My SDK is fairly bare-bone and doesn’t handle automatic function calling like the Gemini SDK does, or LangChain4j, etc. But it could be a possible enhancement.

In the code, notice how it handles the session state. Instead of passing the whole conversation again when replying with the tool response, we actually pass only the interaction ID of the previous call. Hence, state is handled on the server side!

Deep Research

An important aspect of the Interactions API is its ability to call agents, and not just models. The Deep Research agent is the first to implement the Interactions API. This is the research agent you may be familiar with from the Gemini web app, used to create long and detailed reports. This time we’re going to create an agent interaction instead of a model interaction:

AgentInteractionParams request = AgentInteractionParams.builder()
    .agent("deep-research-pro-preview-12-2025")
    .input("Research the history of the Google TPUs")
    .build();

Interaction interaction = client.create(request);

// Poll for completion
while (interaction.status() != Status.COMPLETED) {
    Thread.sleep(1000);
    interaction = client.get(interaction.id());
}

System.out.println(interaction.outputs());

This is an asynchronous task, so you have to wait for its completion by polling. You can also steer the output report generation by further customizing your prompt, suggesting a particular report structure.

Model Context Protocol

The Interactions API comes with built-in MCP (Model Context Protocol) support. And by support, I mean that it handles the MCP call itself.

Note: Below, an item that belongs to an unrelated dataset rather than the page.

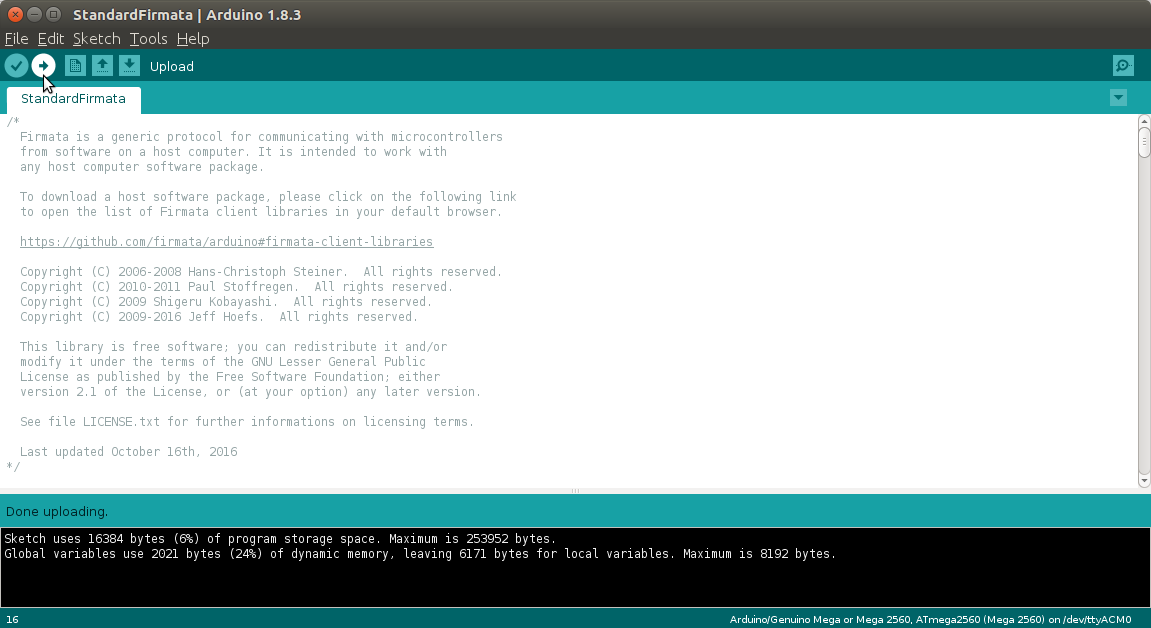Click the Done uploading status message
This screenshot has height=628, width=1151.
56,511
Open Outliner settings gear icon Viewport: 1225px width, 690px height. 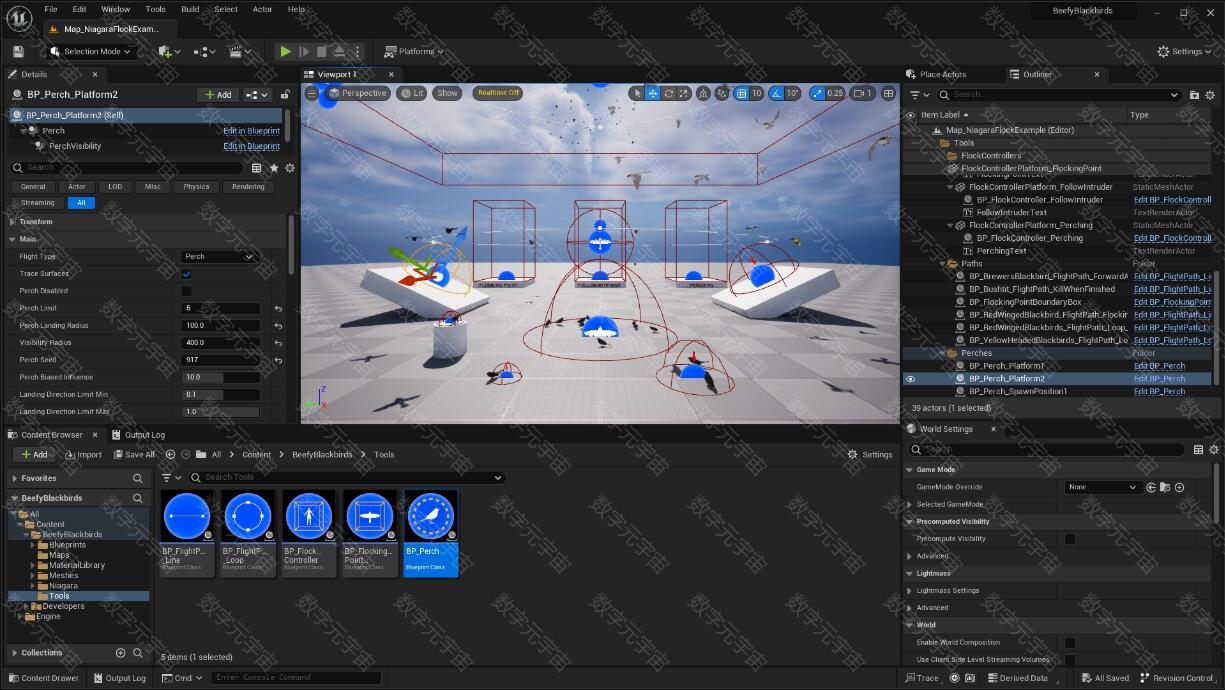click(1209, 95)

A few caveats to be aware of:

  • Currently, it can only call remote MCP servers (not local STDIO ones), and only Streamable HTTP servers are supported (Server-Sent Events are deprecated anyway).
  • Currently, it works with Gemini 2.5, but not with Gemini 3 Pro.
  • MCP server names shouldn’t contain a - in their name, as this character is reserved for namespacing function calls with the name of the server (i.e. moon_server-current_moon_phase with moon_server being the server name, and current_moon_phase the function name.) So favor underscores for clearer names.
// 1. Define the MCP Server tool
String serverName = "moon_server";
String serverUrl = "https://mn-mcp-server-1029513523185.europe-west1.run.app/mcp";

Tool mcpServer = new Tool.McpServer(serverName, serverUrl);
List<Tool> tools = List.of(mcpServer);

// 2. Create Interaction
ModelInteractionParams createParams = ModelInteractionParams.builder()
    .model("gemini-2.5-flash")
    .input("What is the current phase of the moon?")
    .tools(tools)
    .build();

// 3. Make the Request
Interaction response = client.create(createParams);

// 4. Then Analyze the Response...

Wrapping up

The Interactions API unifies the way we handle both fast inference (standard models) and slow thinking (agents). By generating this SDK, and iterating on it with Antigravity, I’ve tried to make it as easy as possible to integrate these new capabilities into Java applications.

Note that this is not (yet?) a production-grade SDK; it’s the result of a few hours of experimentation and would benefit from further refinement. But I was very happy with the outcome, as I was able to quickly experiment with this new API in Java.

Check out the README for more configuration details and examples.